Si quelqu'un a une autre piste, je suis preneur  
Merci !


----------



## cillab (24 Novembre 2014)

bonjour
a tu rebooter ta console c'est de la que vient ton probléme


----------



## Superlussa (24 Novembre 2014)

Ça m'a l'air d'être un pb avec ta box plus qu'avec ton iPad...


----------



## piupiu34 (24 Novembre 2014)

Yep c'est ce que je me dit mais mon coloc a exactement le même iPad ( donné par notre école ) et il n'a aucun problème a l'appart... Donc je vois pas d'où pourrait venir ce problème si ça vient de la box, pourquoi ça marcherais sur son iPad et pas le mien ? :/


----------



## RubenF (24 Novembre 2014)

Peut être l'antenne Wifi qui déconne alors.. Vos iPad sont Supervisés ou pas ?


----------



## piupiu34 (25 Novembre 2014)

Yep mais la responsable m'a dit que sa marchait à la fac donc elle bon je pense qu'elle s'en fout que sa marche pas chez moi quoi ... ^^


----------



## RubenF (25 Novembre 2014)

Essaie de changer d'IP..


----------



## Nico1971 (25 Novembre 2014)

piupiu34 a dit:


> Yep c'est ce que je me dit mais mon coloc a exactement le même iPad ( donné par notre école ) et il n'a aucun problème a l'appart... Donc je vois pas d'où pourrait venir ce problème si ça vient de la box, pourquoi ça marcherais sur son iPad et pas le mien ? :/



Salut, 
Supprimes ta connexion wifi freebox depuis ton iPad comme précédemment dit Arrête ton iPad (éteins le important) pas en veille.

= = = = = = =

» Tâche courte
Poursuivez la discussion de forum sur la connexion wifi de l'iPad à partir de son dernier message. Les enregistrements ci-après proviennent d'une autre source.

» Lignes de données
= = = = = = =

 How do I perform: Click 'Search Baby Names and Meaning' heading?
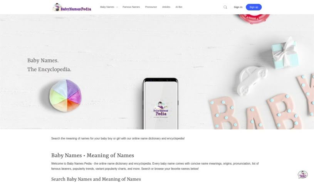click(x=96, y=179)
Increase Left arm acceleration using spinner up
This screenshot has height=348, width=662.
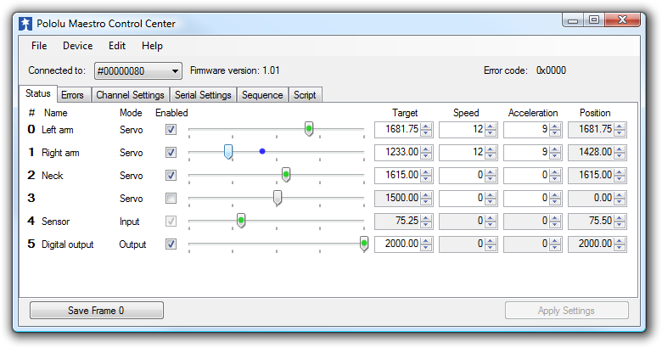coord(555,126)
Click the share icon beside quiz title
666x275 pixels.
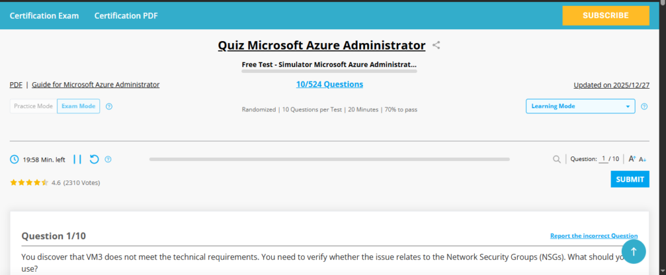(x=437, y=46)
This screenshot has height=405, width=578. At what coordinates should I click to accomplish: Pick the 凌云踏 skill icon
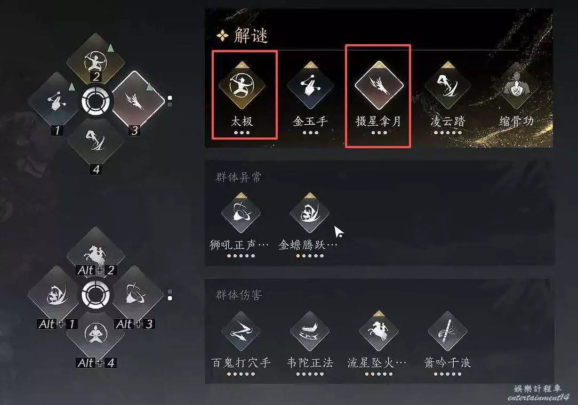click(448, 86)
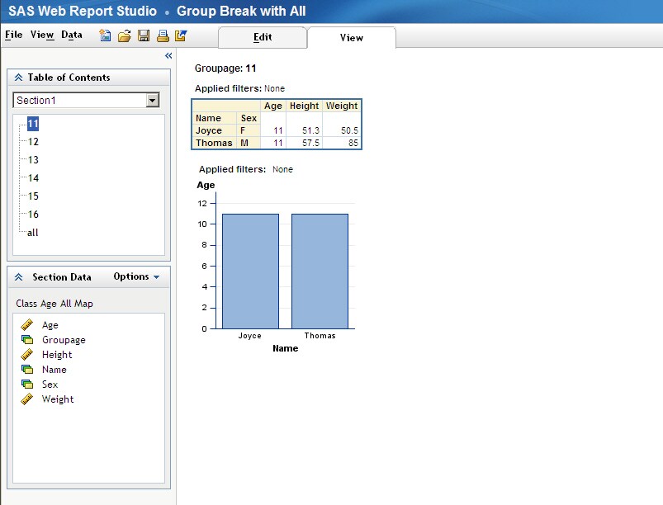Collapse the Table of Contents panel
663x505 pixels.
click(19, 78)
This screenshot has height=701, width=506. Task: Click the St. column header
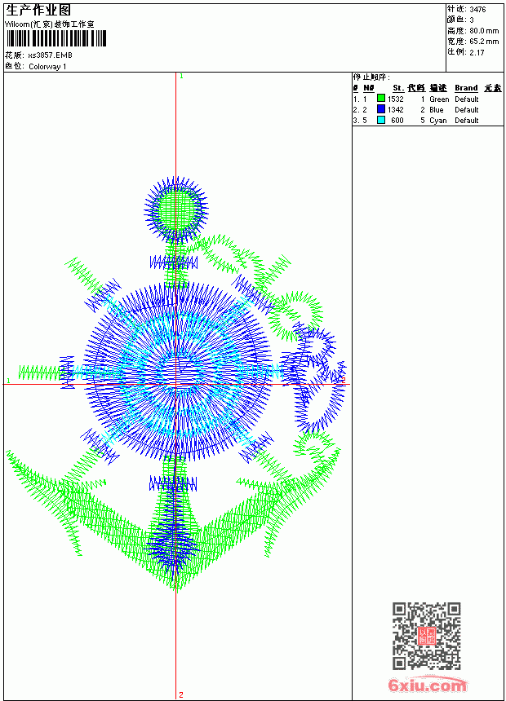(x=398, y=88)
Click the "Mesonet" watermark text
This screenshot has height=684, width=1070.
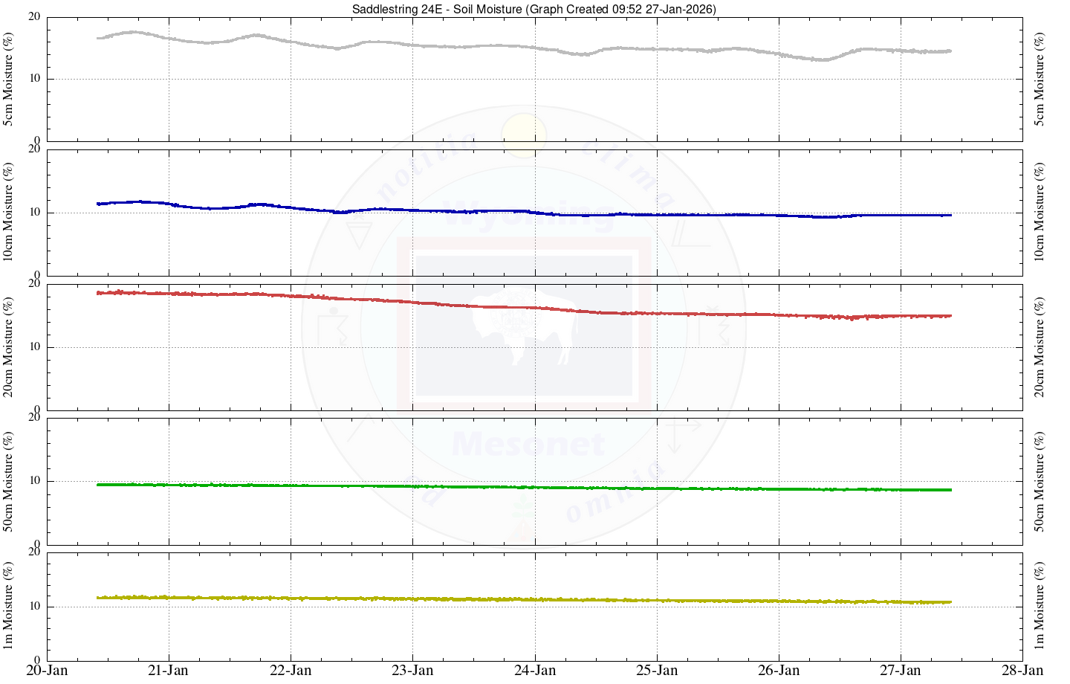(528, 445)
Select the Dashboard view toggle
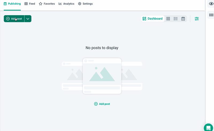This screenshot has height=131, width=214. pyautogui.click(x=152, y=19)
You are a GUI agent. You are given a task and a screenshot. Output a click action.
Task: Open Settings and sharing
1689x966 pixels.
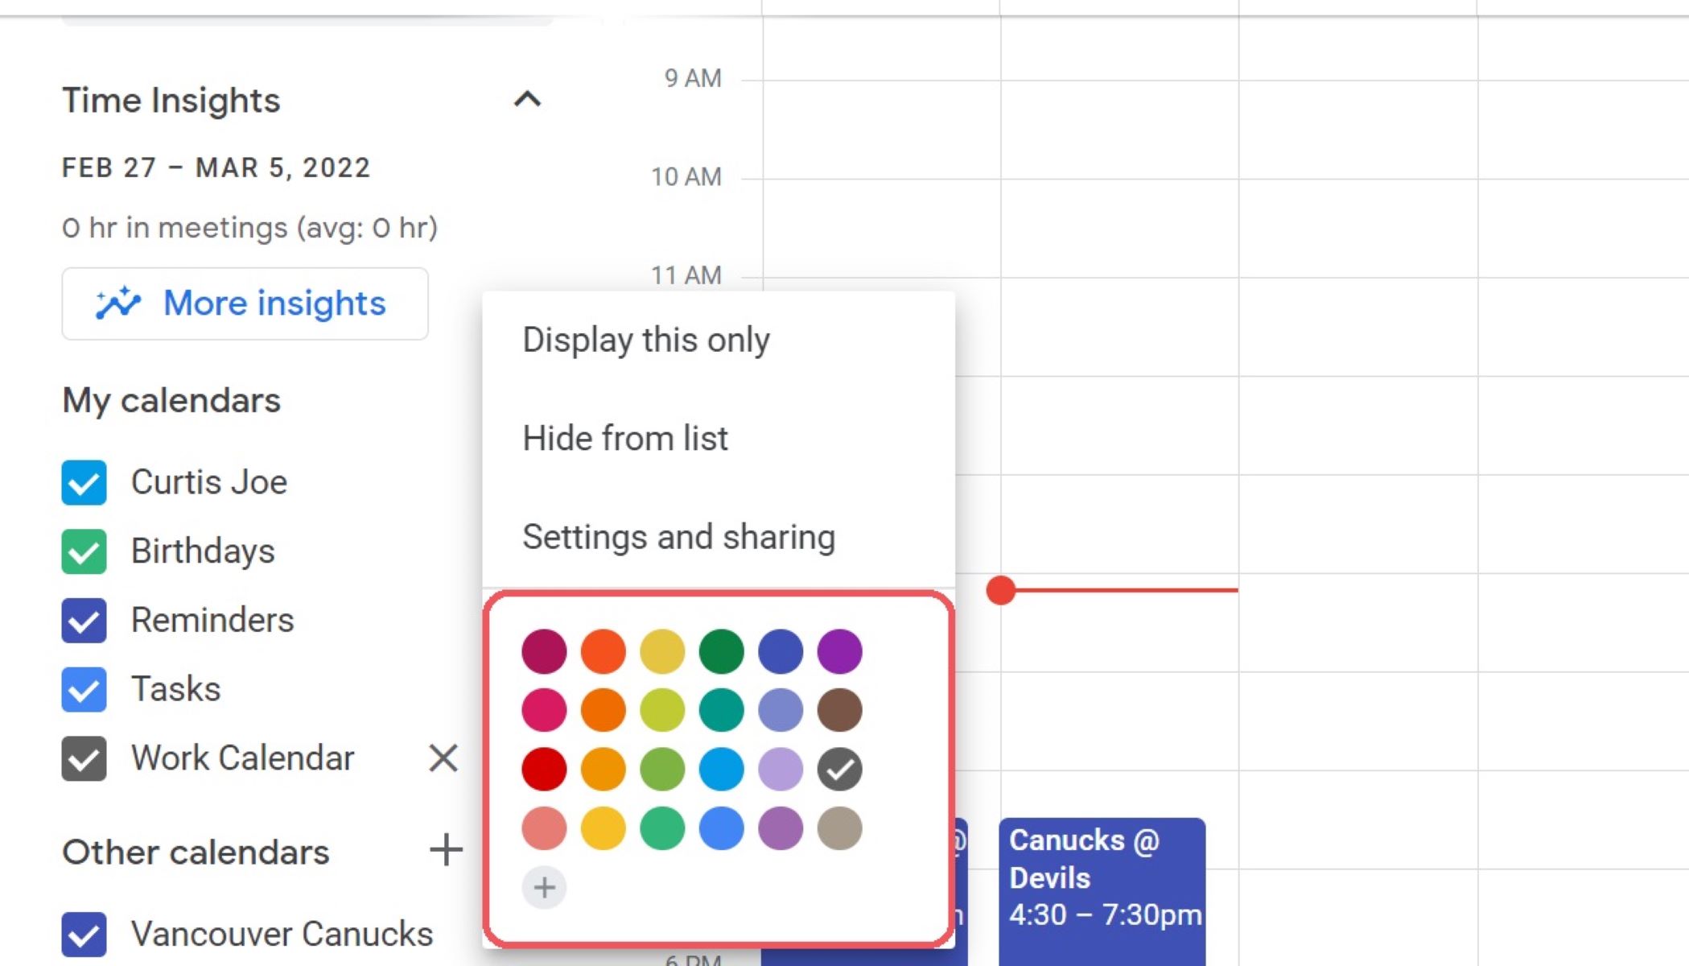pyautogui.click(x=678, y=537)
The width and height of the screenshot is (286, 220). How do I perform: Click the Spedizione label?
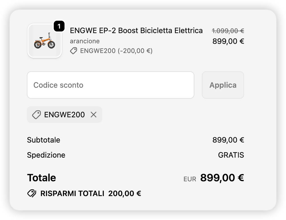46,155

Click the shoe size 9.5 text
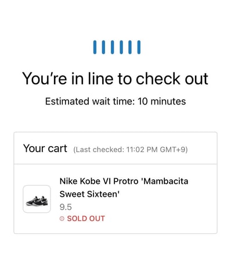[66, 207]
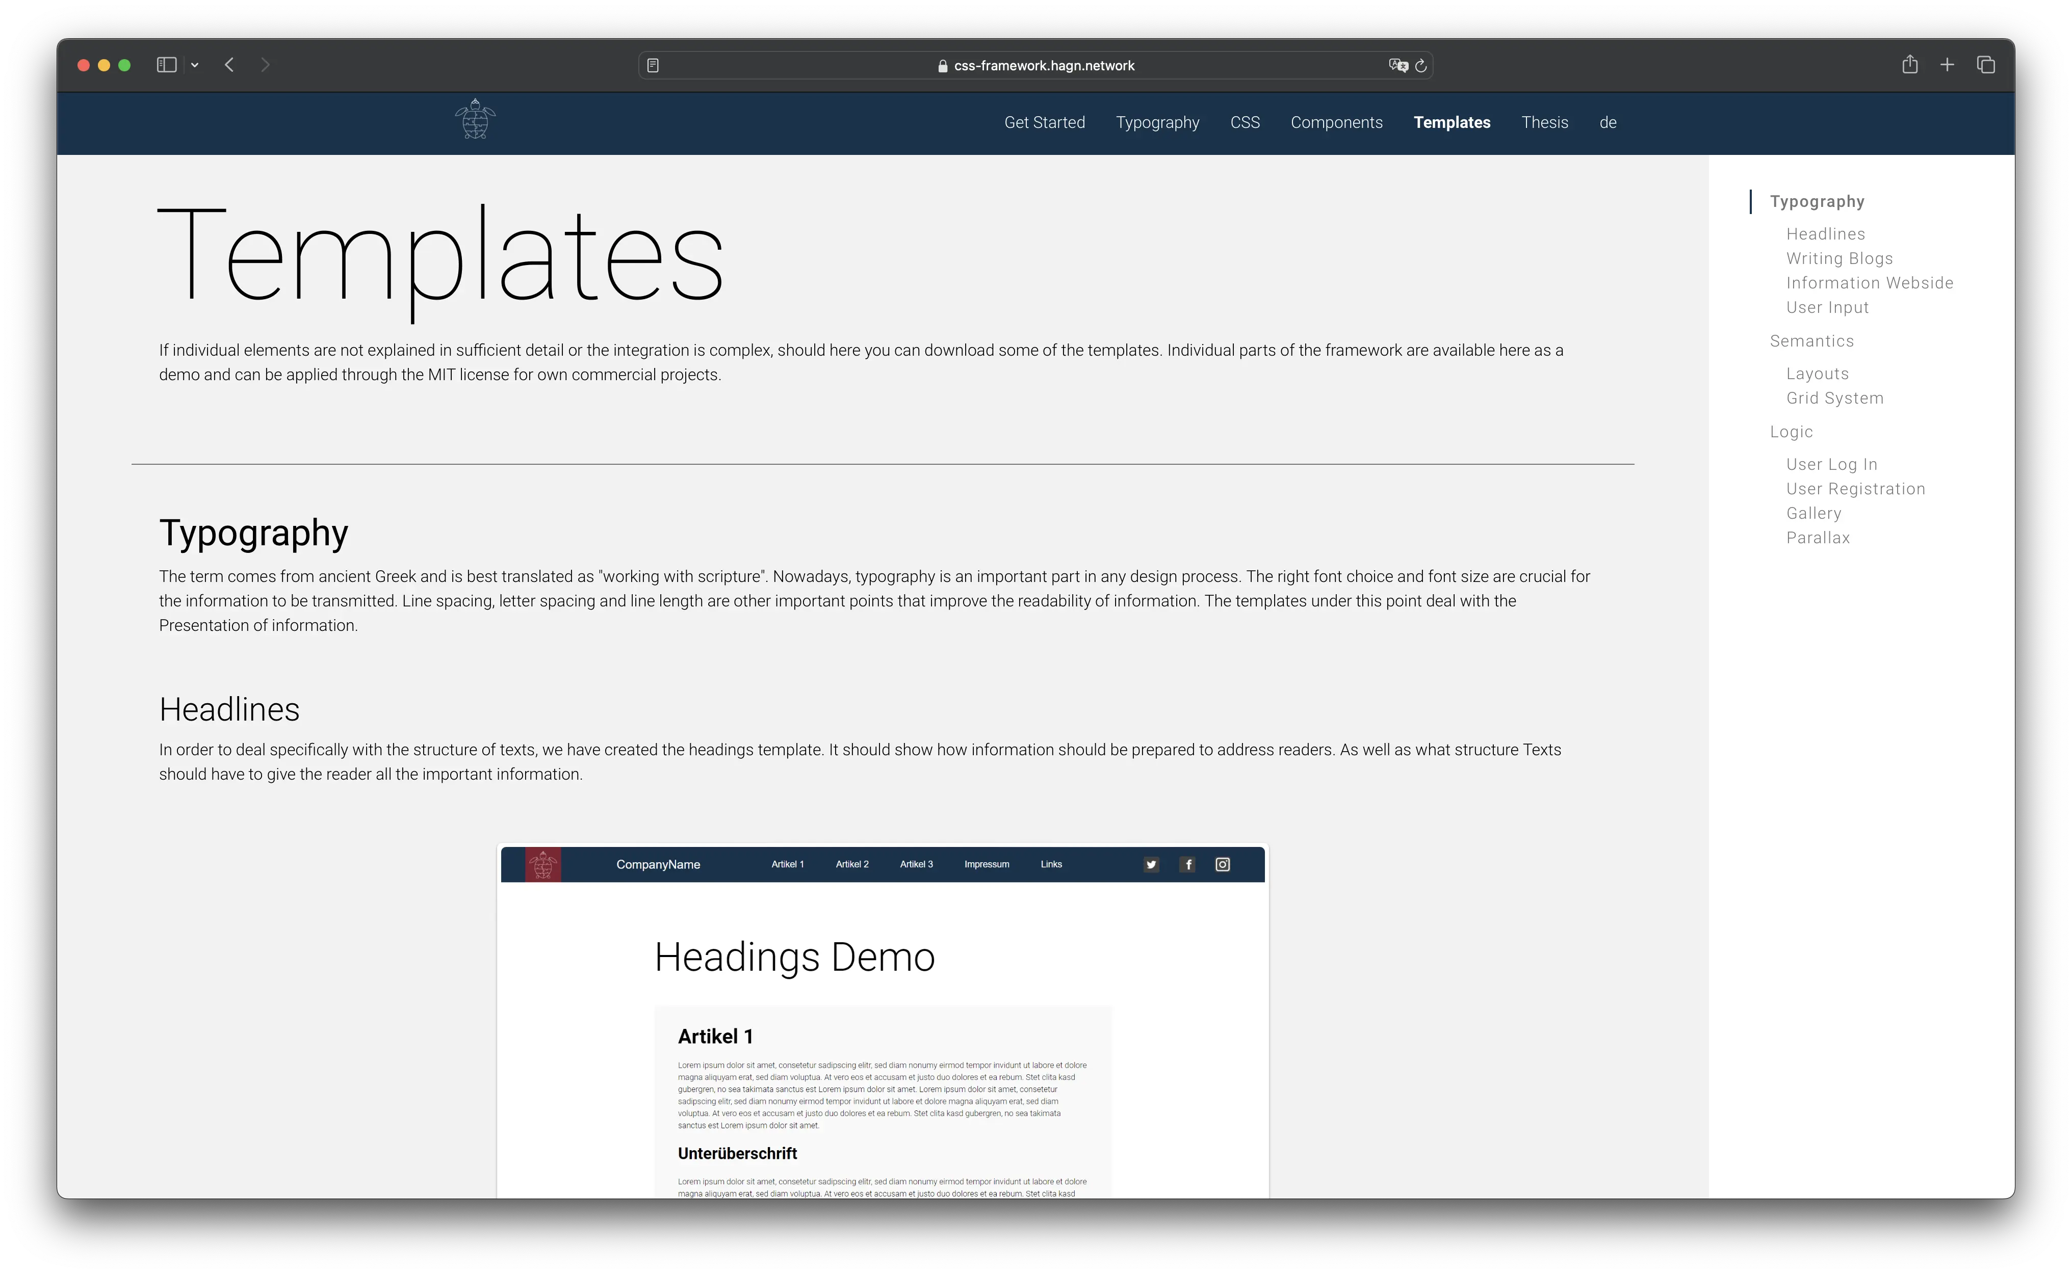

= = = = = = =

» Réponse au problème
va dans ta v6 par un navigateur web mac ou pc à 
http://www.mafreebox.freebox.fr
ensuite Périphériques réseaux, tu sélectionnes ton iPad clic droit oublier cette appareil
Re allume ton iPad
Reconfigures ton iPad pour une nouvelle connexion WiFi.
Tiens nous au courant


----------



## AladdinVonSane (13 Octobre 2015)

J'ai eu le même soucis qui semble s'être résolu (en plus j'avais ce soucis sur ma partition mac de mon MBP et non sur ma partition windows), je pense que le soucis vient du cryptage du mot de passe, je l'ai passé en WPA2-PSK et ça semble être bon à présent, je le détail davantage en réponse à ce topic.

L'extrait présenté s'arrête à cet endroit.